Understand what PyBenchx measures and how it keeps numbers stable.

  • Clock: time.perf_counter_ns() when available (monotonic, high resolution).
  • Units: all internal measurements are in nanoseconds; the table formats them as ns/µs/ms/s.
  • Mean time: values in the table are per-call means (not totals per repeat).
  • Goal: run each repeat for roughly a time budget (--budget, split across repeats).
  • How: _calibrate_n grows n exponentially until close to the target, then refines with ±20% probes.
  • Cap: --max-n bounds the calibrated n.
  • Never lower than code-specified n: the final n for a variant is max(case.n, calibrated_n).
  • warmup executes untimed iterations to warm caches/CPU.
  • repeat controls how many per-call means are collected; more repeats lower variance.
  • Profiles:
    • fast: ~150ms per variant, repeat=10
    • thorough: ~1s per variant, repeat=30
    • smoke: no calibration, repeat=3, warmup=0
  • Before running: force a collection; CLI may call gc.freeze() when present.
  • During runs: GC is disabled in run_case to reduce interruptions; re-enabled at the end.
  • If your function’s first parameter is BenchContext (or named b/_b/ctx/context or annotated with BenchContext), it runs in “context” mode.
  • Context mode measures only the time between start() and end() on each iteration; you can do setup before/after without polluting timings.
  • If the function doesn’t actually call start()/end(), PyBenchx falls back to timing the whole call (like function mode).
  • Tip: avoid using instance methods for context mode because the first parameter would be self; prefer free functions where the first parameter can be BenchContext.
  • Function mode: everything inside the function call.
  • Context mode: only the accumulated deltas between start() and end().

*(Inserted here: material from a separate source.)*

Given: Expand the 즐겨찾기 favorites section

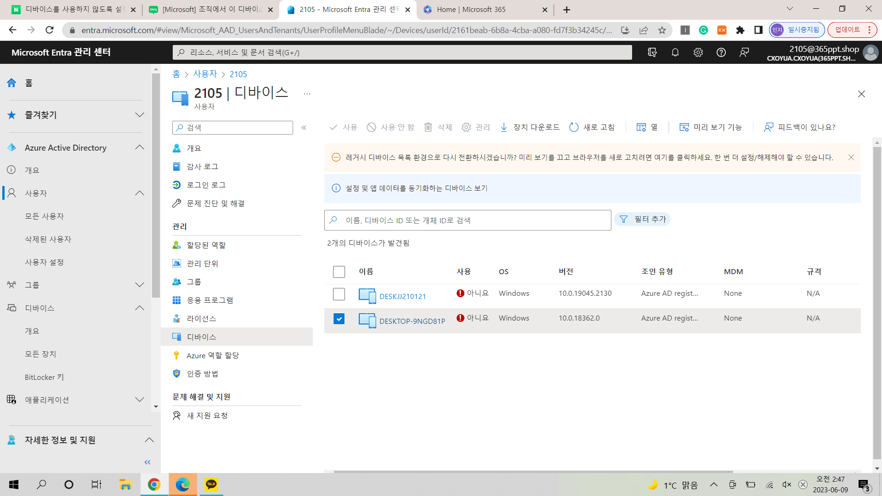Looking at the screenshot, I should pos(140,115).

Multiple pairs per iteration are allowed; nested calls are ignored—only the elapsed sums.
  • If calibration or warmup raises, the CLI catches and continues where reasonable; the variant may run with the code-specified n.
  • Discovery/import errors for a file stop that file’s cases from loading.

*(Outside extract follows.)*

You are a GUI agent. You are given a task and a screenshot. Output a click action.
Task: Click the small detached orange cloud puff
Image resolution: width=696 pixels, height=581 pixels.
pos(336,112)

  • Percentiles: linear interpolation on sorted per-call means.
  • iter/s: computed as 1e9 / mean_ns with K/M suffixes.
  • vs base:
    • Choose baseline by baseline=True or by name heuristic (contains “baseline”/“base”).
    • “≈ same” appears when the relative mean difference is ≤ 1%.
  • Sorting: --sort group|time within groups; --desc to invert.
  • Color: enabled only on TTY by default; disable with --no-color.
  • Header shows CPU, Python, clock resolution, total runtime, and the active profile/mode.
  • Use context mode to isolate hot code from setup.
  • Use --profile fast while iterating; --profile thorough when publishing.
  • Keep variants comparable within the same group and define a clear baseline.
  • Pin CPU frequency/turbo and run on quiet machines when seeking highly stable numbers.